Stated task: Starting at the line containing "Viewport: 1736px width, 1298px height." and continuing to the end of the records, put each line into a JSON list of strings, one string per line, with blank lines skipped. Leave the pictures out of the list.

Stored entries
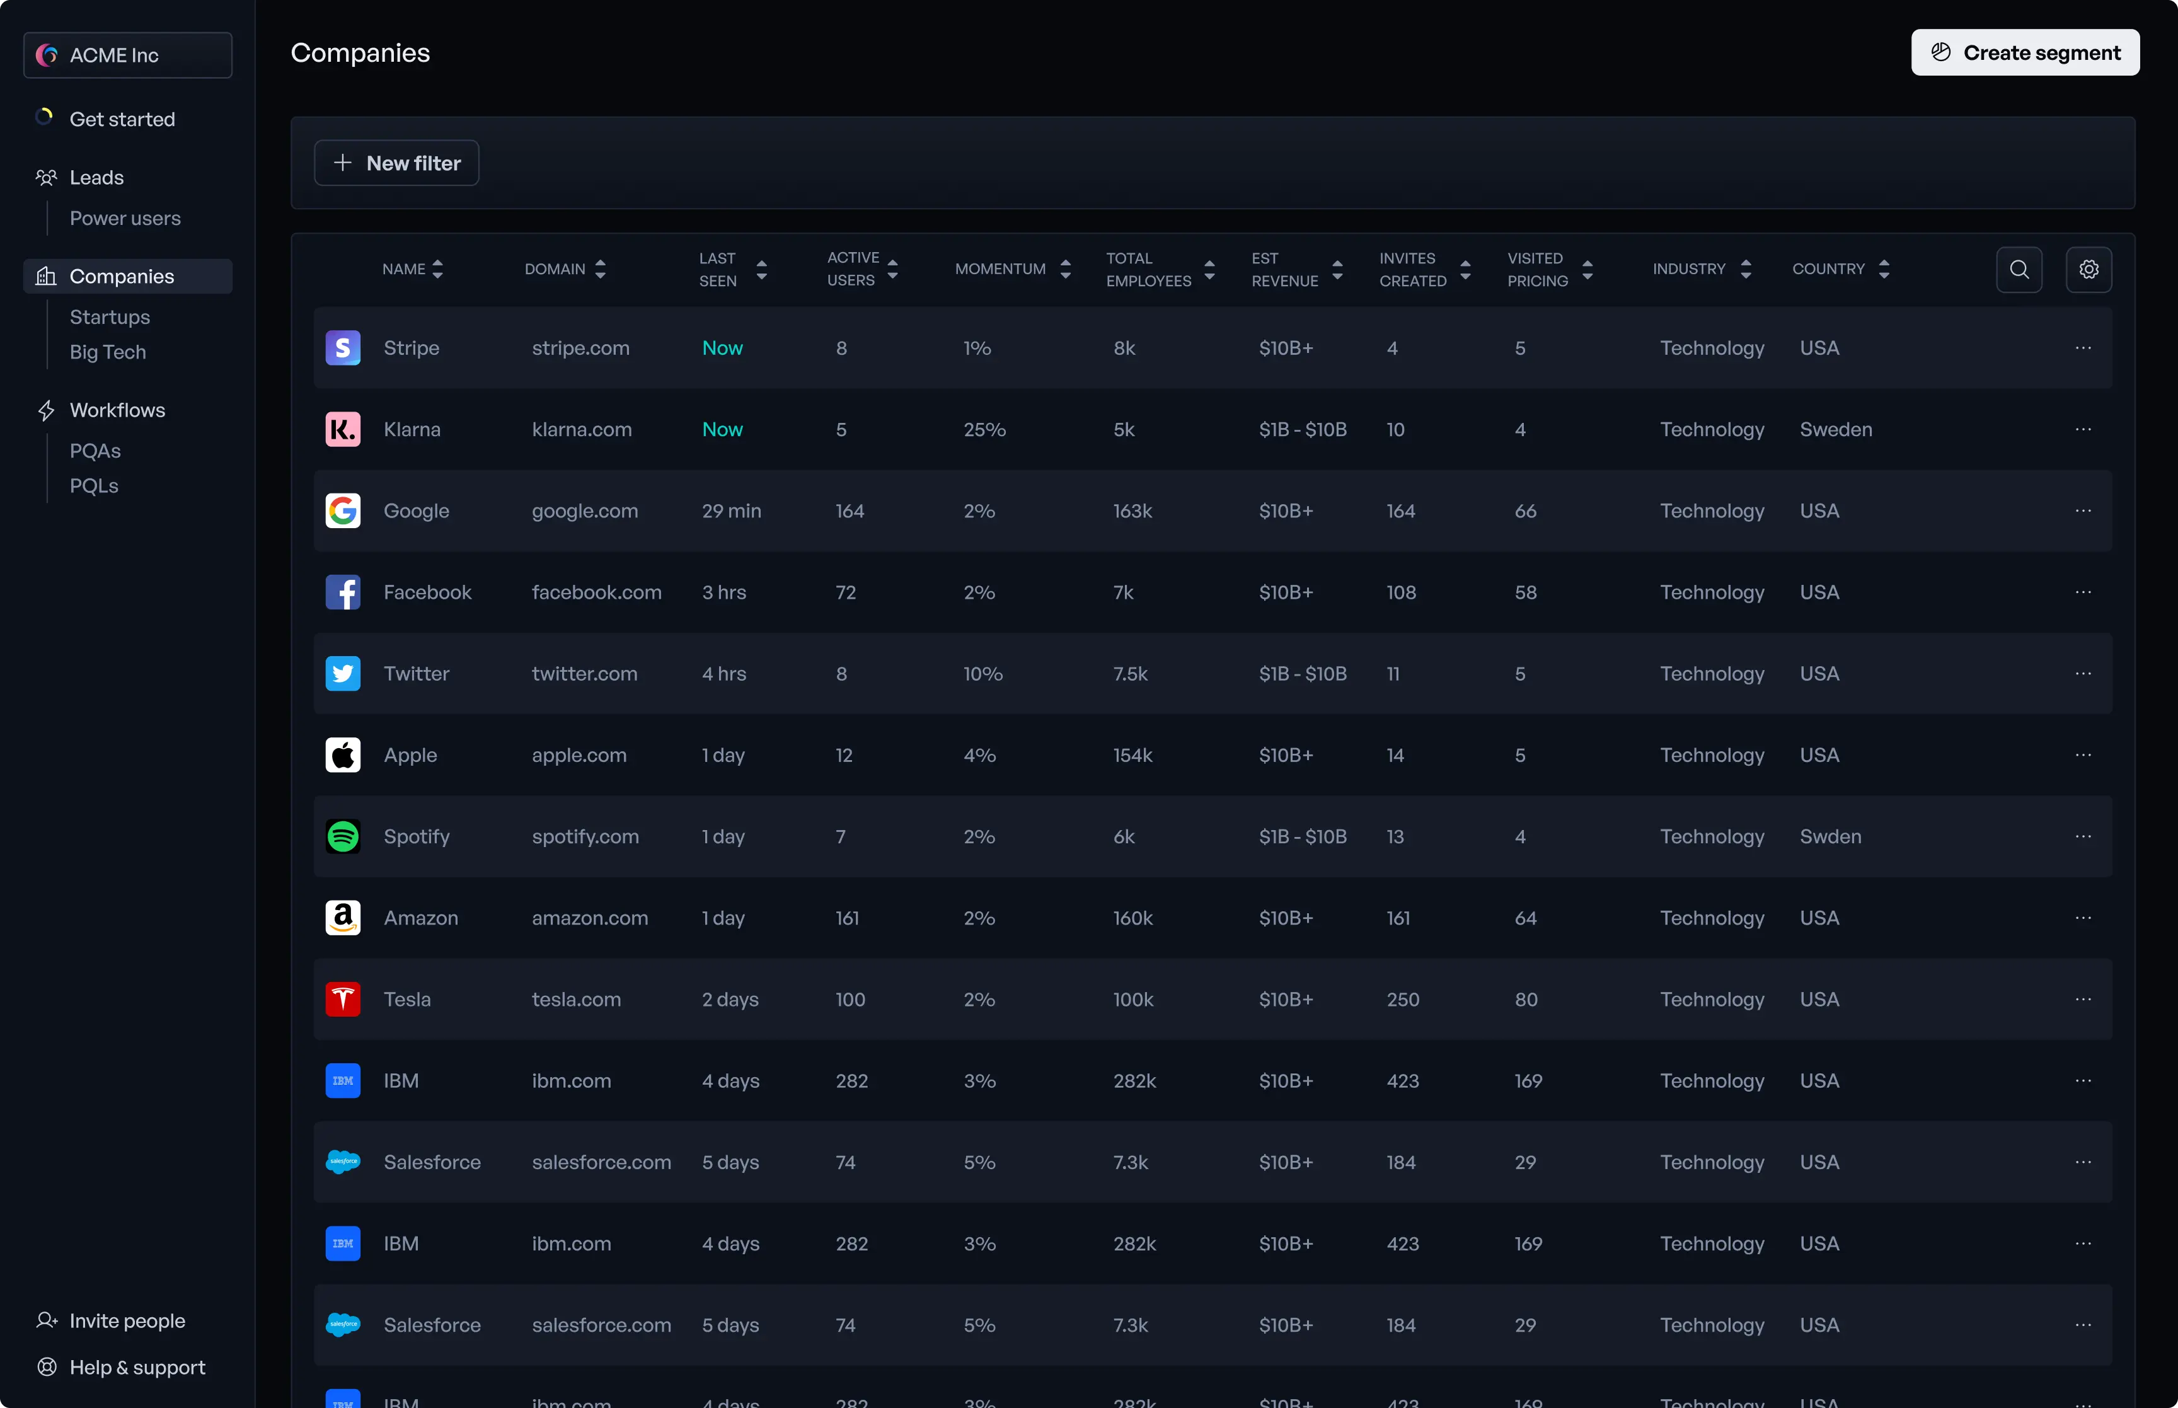The height and width of the screenshot is (1408, 2178).
Task: Open the google.com domain cell
Action: [585, 511]
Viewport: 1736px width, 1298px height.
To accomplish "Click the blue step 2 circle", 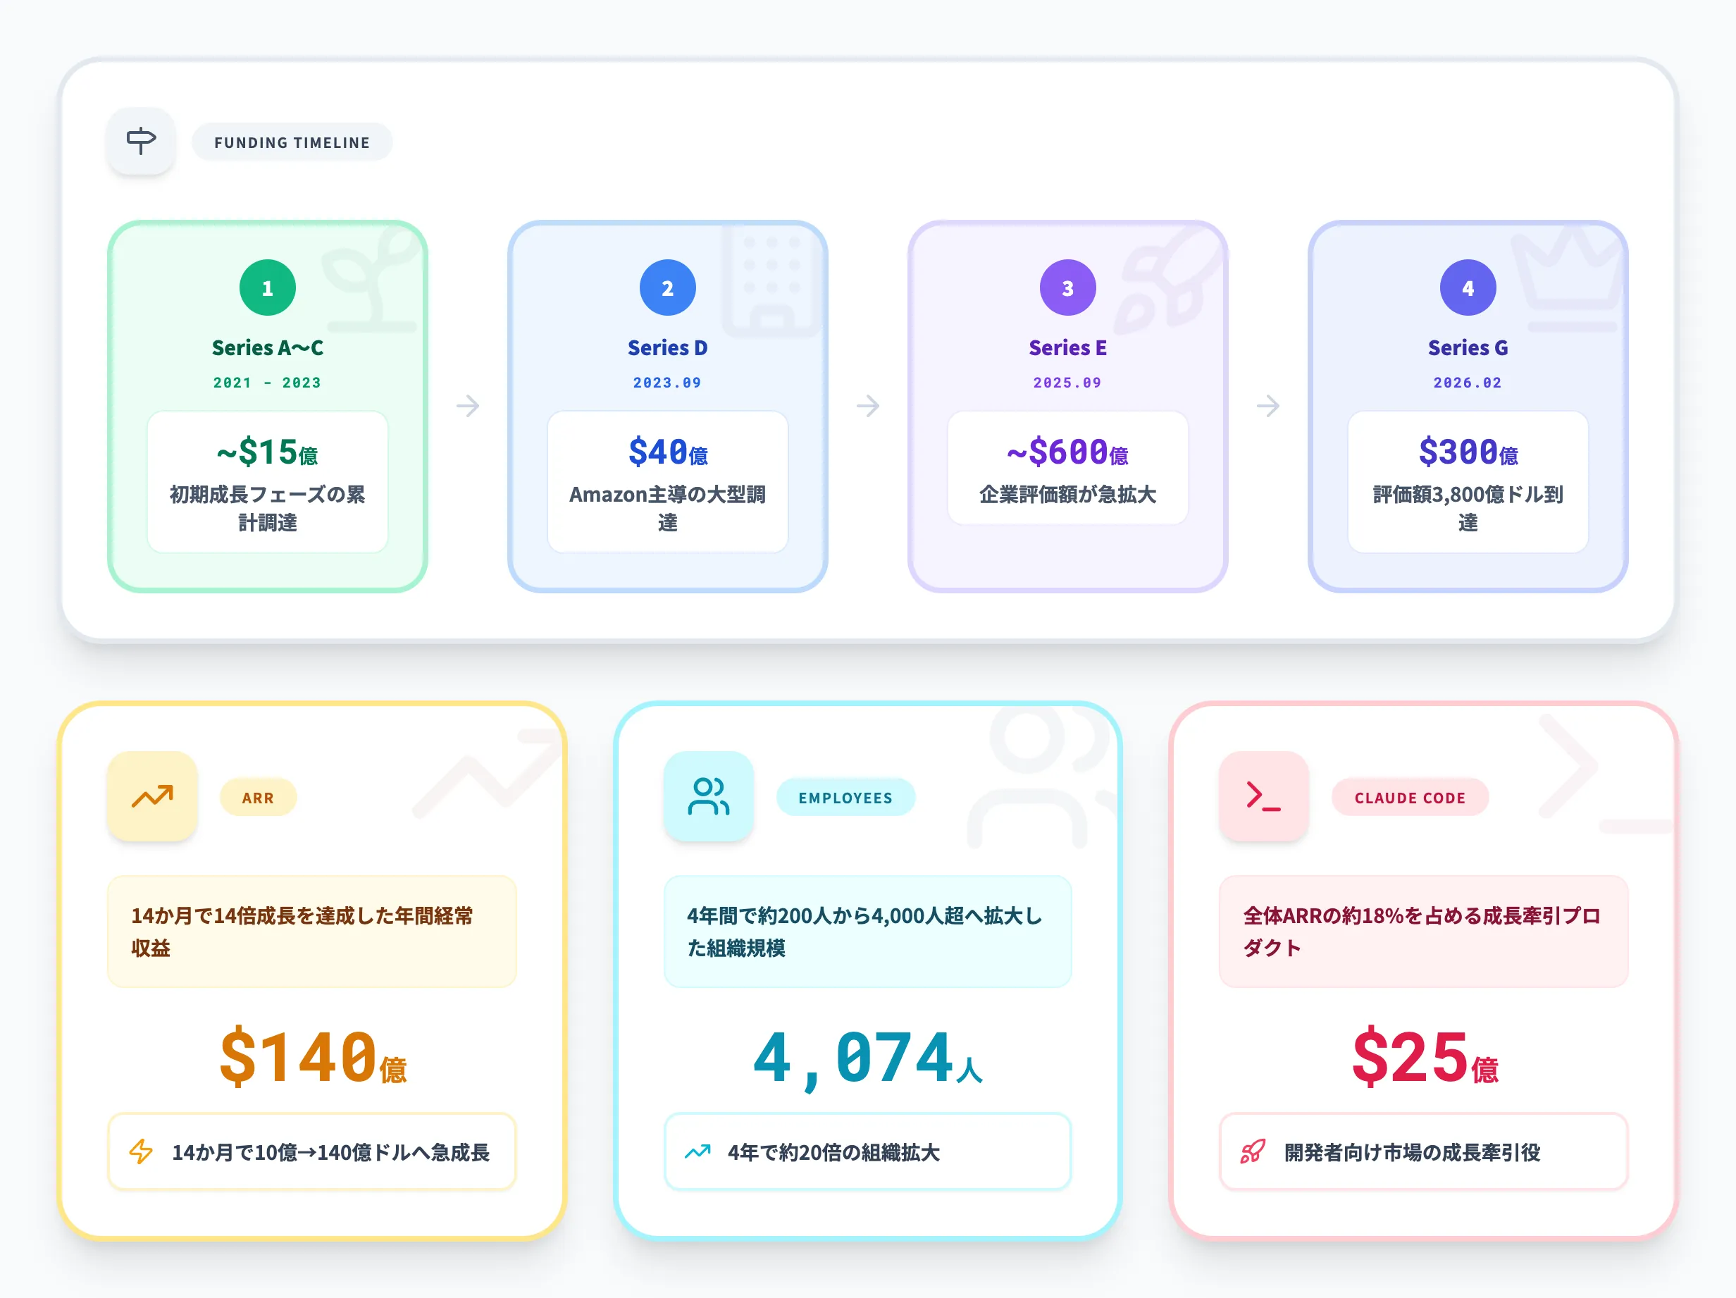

Exercise result:
[
  "Viewport: 1736px width, 1298px height.",
  "To accomplish \"Click the blue step 2 circle\", "
]